Our order entered October 23, 1957 granting the government’s petition for rehearing en banc, delineated the issue for reconsideration. But our opinion handed down July 16, 1957 (U. S. v. Gordon) has been rewritten and for that reason I must report my position on the total case. While joining in the second reversal and remandment, I disapprove-all that part of the opinion on rehearing *189discussing the “Handbook For Jurors” and through which all views expressed by the initial panel, of which I was a member, regarding that now troublesome pamphlet, have been deleted.
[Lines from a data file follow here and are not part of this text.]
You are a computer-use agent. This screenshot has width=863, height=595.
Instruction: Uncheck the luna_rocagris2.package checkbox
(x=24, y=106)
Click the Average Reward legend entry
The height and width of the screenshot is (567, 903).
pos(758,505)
It is singular to note how late in the day my brothers would unearth a flimsy archaic technicality as their warrant for glossing over what three judges of our Court originally thought was, an impingement “upon the right of a defendant to a fair and impartial trial as guaranteed by the Constitution and the law, as we think it does * * *” It must be remembered that Judge Major, speaking for a unanimous panel, also said in the first Gordon opinion: “The challenge to the venire, admittedly sufficient to preserve the question for review, was based upon the distribution to the jurors of a 14-page pamphlet * * * ” (Emphasis added.) If it is necessary to play with the common law concepts of the defense motion, despite the Government’s waiver and second thought plea, then I would invoke Rule 52(b), Federal Rules of Criminal Procedure, 18 U.S.C.A., and notice the plain “errors or defects affecting substantial rights” stimulated by indoctrinating jurors by means of the Handbook.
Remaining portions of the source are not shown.